C'est le seul jour ensoleillé d'une saison morne : dans son jardinet soigné, Françoise Hardy, entre chat paresseux et mon enregistreur, assise sur une chaise métallique, sereine, un brin distante avec des éclairs d'impudeur qui ne font que passer... Elle a fait du thé, puis pose les tasses sans mot dire, sur une table de la tonnelle qui fait office de sas de décompression entre le salon aux murs noirs où la présence absente de Dutronc flotte comme une odeur de cigare froid, et le gazon sage, havre de verdure dissimulé des regards et de l'agitation de ce quartier du quatorzième arrondissement où le couple magnifique vécut de longues années.

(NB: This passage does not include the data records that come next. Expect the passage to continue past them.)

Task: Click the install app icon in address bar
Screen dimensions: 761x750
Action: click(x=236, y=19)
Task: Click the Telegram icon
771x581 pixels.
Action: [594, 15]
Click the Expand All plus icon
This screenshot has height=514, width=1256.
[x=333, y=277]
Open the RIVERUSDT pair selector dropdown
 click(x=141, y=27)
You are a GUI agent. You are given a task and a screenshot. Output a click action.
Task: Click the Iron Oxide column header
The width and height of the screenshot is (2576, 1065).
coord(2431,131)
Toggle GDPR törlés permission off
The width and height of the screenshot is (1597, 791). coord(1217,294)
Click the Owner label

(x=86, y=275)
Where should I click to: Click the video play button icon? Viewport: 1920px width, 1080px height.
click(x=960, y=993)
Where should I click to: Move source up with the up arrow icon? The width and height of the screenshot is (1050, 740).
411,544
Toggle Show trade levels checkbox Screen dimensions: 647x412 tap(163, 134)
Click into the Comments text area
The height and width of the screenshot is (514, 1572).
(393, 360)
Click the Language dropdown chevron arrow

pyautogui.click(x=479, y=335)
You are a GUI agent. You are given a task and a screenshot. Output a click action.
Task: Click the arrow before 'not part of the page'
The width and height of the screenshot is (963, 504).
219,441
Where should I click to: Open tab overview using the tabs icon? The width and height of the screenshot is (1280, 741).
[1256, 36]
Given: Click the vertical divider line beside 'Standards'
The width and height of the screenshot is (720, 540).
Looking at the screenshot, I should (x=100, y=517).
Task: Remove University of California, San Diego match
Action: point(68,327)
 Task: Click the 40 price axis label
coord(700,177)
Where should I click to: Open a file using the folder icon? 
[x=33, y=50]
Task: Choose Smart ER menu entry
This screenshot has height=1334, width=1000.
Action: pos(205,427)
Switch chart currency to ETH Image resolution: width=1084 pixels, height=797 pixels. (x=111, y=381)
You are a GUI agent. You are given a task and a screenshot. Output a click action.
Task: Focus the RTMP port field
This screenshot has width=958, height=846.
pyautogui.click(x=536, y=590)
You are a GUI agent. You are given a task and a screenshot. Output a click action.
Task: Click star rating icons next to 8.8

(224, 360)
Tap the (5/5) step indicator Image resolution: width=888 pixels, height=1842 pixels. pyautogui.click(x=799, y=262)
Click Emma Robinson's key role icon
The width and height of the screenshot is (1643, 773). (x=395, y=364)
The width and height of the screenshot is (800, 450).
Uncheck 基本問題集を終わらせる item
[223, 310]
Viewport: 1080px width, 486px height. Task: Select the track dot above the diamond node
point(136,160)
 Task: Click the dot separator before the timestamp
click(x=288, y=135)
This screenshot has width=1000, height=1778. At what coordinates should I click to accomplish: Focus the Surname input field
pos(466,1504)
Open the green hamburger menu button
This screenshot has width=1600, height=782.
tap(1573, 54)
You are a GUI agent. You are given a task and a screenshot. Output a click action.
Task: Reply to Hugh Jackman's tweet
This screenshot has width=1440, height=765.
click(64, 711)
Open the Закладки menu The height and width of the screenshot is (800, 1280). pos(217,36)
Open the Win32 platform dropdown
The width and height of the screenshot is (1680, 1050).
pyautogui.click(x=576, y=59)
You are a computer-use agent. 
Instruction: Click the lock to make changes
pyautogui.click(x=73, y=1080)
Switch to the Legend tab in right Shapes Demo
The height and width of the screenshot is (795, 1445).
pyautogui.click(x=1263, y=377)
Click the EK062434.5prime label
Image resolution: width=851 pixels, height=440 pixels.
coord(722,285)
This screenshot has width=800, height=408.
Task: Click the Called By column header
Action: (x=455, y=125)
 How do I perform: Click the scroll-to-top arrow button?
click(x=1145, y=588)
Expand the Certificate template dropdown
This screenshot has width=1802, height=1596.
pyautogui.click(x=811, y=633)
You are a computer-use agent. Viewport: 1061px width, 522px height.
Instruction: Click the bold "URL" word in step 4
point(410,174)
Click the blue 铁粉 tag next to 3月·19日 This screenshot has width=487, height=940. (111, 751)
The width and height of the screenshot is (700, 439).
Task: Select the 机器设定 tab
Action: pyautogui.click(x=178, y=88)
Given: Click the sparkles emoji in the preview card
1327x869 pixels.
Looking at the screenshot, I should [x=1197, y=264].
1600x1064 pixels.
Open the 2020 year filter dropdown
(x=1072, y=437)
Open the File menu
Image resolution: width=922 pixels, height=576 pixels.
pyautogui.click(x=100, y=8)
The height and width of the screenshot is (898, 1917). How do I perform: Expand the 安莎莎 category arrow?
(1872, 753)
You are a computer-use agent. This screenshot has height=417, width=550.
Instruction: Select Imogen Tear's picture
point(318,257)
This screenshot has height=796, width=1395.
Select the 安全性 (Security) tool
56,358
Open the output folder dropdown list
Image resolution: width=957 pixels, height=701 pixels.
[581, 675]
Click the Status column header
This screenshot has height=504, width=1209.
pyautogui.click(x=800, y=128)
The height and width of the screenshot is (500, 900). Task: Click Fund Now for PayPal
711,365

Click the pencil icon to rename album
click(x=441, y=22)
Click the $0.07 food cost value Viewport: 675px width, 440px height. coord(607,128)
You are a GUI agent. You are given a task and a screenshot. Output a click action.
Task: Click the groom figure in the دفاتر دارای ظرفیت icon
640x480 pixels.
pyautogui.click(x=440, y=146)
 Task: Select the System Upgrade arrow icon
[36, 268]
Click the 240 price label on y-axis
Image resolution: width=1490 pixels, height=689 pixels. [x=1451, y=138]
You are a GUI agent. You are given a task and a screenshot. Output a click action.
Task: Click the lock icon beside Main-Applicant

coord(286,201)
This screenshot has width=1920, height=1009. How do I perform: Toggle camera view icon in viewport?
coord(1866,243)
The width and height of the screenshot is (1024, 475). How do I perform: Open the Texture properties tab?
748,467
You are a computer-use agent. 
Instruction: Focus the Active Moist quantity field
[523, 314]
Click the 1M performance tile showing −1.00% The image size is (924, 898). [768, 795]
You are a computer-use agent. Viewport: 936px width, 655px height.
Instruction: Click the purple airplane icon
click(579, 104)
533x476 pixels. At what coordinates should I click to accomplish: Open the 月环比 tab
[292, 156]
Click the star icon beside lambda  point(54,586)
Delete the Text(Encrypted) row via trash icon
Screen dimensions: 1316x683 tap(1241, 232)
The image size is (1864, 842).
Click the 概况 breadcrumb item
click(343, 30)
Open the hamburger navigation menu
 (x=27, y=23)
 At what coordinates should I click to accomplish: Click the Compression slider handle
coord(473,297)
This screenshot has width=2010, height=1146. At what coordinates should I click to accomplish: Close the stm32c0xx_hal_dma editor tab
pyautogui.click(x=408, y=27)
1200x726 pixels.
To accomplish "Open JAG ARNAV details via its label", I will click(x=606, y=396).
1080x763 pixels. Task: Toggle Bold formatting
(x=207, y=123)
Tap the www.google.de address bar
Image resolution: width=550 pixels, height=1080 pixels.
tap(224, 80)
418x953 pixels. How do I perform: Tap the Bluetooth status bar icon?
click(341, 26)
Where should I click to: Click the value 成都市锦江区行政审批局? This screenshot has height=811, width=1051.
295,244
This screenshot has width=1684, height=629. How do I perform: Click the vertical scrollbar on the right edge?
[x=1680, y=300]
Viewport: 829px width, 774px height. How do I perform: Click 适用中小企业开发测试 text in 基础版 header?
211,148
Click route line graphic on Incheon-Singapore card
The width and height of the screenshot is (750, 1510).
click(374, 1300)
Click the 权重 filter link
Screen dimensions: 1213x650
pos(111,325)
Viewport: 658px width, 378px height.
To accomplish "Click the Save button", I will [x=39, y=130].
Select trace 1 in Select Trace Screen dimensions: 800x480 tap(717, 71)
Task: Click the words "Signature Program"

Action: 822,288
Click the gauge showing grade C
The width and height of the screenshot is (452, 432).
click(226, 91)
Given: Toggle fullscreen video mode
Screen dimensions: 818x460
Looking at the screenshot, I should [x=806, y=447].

Depuis quelques jours, Décalages, son dernier album, est dans les bacs. Un autre disque à ranger parmi tous ces autres albums chéris.
Elle en parlait souvent, mais là c'est définitif, tranchant comme un oukase, réfléchi et décidé, elle arrête. Et ça fait une impression bizarre à tous ceux qui, dès les années soixante-dix, se prenaient d'un amour immodéré, fidèle et exclusif pour la "grande Françoise", en même temps qu'ils écoutaient les Stooges, le Velvet Underground et tout ce rock dur mais fragile, sanguin mais intime. Apparemment ça n'avait rien à voir, on le cachait presque comme un péché honteux, ou bien on s'en vantait... Ce que fit le plus célèbre de ses aficionados, Etienne Daho, qui semblait n'attendre que la parole accordée à la gloire pour faire vibrer l'hommage de sa génération pour celle qui enchanta nos rêveries et nos doutes.